Dismissing the offer made to Thames Pension Scheme cannot and should not be done lightly, the risks of Thames Water becoming a burden on the general tax-payer are real enough for this to be more than a local corporate or pension matter.
Our Canals and Rivers
Although Thames Water has impacted on the River Thames, it is the Environment Agency that look after its infrastructure. The Canal and Rivers Trust look after our other inland waterways and a couple of Sundays ago, its CEO, Richard Parry told Britain’s Countryfile program that its magnificent work , maintaining and restoring our canals, their aqueducts and locks, needed additional sources of finance.
Like Thames Water, the Canal and Rivers Trust has a pension scheme, it is the lead participator in the British Waterways Pension Scheme which is solvent because it has a charge on some of the assets of the charitable trust. The pension scheme continues to be a drain rather than an asset to the Trust and I have personally written to Richard Parry on behalf of Edi Truell to provide the pension scheme with the support offered to Thames Water.

The ESG of pensions
The assets of pension schemes are routinely considered as part of TCFD. But the impact of the pension schemes on their sponsoring employers and their capacity to carry out environmental and societal good isn’t. If Thames Water cannot manage its pollution for the cost of servicing its pension debt, if the Canal and Rivers Trust can no longer maintain the canals, locks and aqueducts in its charge, because of its pension scheme, pensions become part of the problem, not the solution.
Trustees are under considerable pressure to fund projects that might more reasonably be considered the tax-payer’s problem. Commercial organisations like Thames Water and charities like the CRT are attempting to be self-sufficient from the public purse. John Arnitt told a Trades Union Pension Conference last week that there was no reason why trustees should invest with a “home bias ” when they had global opportunities.

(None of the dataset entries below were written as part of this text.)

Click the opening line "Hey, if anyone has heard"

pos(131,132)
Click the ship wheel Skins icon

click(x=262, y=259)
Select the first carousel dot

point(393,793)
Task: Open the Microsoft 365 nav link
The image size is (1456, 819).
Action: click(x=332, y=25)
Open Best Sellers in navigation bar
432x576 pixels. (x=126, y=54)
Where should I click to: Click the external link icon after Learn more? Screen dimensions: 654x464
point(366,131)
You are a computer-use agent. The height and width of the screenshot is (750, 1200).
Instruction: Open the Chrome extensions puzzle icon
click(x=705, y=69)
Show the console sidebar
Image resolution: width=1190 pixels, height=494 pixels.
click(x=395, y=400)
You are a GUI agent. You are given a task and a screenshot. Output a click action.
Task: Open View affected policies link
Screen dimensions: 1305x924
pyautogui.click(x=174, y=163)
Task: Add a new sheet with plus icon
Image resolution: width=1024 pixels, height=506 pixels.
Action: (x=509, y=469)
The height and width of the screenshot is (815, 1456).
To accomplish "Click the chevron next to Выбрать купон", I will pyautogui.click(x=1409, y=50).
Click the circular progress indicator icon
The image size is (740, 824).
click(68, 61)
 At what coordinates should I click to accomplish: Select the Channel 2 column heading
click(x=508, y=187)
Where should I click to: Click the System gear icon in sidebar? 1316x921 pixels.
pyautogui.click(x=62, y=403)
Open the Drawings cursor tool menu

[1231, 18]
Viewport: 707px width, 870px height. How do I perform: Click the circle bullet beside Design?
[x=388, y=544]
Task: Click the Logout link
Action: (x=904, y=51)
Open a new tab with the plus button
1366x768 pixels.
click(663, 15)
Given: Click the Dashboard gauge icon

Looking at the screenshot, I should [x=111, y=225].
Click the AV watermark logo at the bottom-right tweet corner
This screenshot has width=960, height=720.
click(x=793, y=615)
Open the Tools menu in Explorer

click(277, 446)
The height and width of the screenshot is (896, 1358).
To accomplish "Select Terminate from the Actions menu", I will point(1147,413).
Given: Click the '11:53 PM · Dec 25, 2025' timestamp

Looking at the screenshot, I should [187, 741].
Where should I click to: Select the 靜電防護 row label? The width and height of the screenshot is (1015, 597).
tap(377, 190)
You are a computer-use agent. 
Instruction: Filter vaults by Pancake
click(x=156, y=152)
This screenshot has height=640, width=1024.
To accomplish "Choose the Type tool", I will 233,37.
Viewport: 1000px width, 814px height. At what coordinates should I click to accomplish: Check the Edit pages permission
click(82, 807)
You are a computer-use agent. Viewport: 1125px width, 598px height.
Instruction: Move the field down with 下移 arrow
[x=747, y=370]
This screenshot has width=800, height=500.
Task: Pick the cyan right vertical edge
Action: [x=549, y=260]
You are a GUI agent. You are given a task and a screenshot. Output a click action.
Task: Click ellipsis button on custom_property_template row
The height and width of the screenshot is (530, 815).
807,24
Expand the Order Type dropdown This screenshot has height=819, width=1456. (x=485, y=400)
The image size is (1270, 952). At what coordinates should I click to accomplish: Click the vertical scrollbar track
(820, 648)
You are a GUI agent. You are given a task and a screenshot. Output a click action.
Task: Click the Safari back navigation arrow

While trustees are right to resist in being railroaded into investment in infrastructure, they need to accept that their fiduciary duty extends to ensuring the sponsoring employer can do the right thing for both members and wider society.
Put another way, the trustees of our pension schemes have an obligation to the environment and to society to reduce their strain on employers so employers can invest in ESG. Pension schemes cannot be seen to be exacerbating the employer’s environmental and social issues.
Water is everywhere
As I write, the rain is beating down on the Thames as it speeds towards Romney Lock, the Grand Union Canal is a couple of miles up the road, the liquid road to Birmingham. Water is everywhere this winter!
The lock-keepers will be attending to their weirs, the dredgers will be keeping the canals navigable , the Environment Agency will be ensuring that none of us are flooded. This complex eco-system of inland water is part of our heritage as are its pension schemes.
Can we please make sure that that heritage is secured by making use of whatever help is at hand. Mr Weston at Thames Water, Mr Parry at Canal & Rivers Trust, will you look to your pension schemes; they can be your asset, they need not be your problem.


Perhaps the USS should consider “consolidating” the Thames Water pension schemes into itself!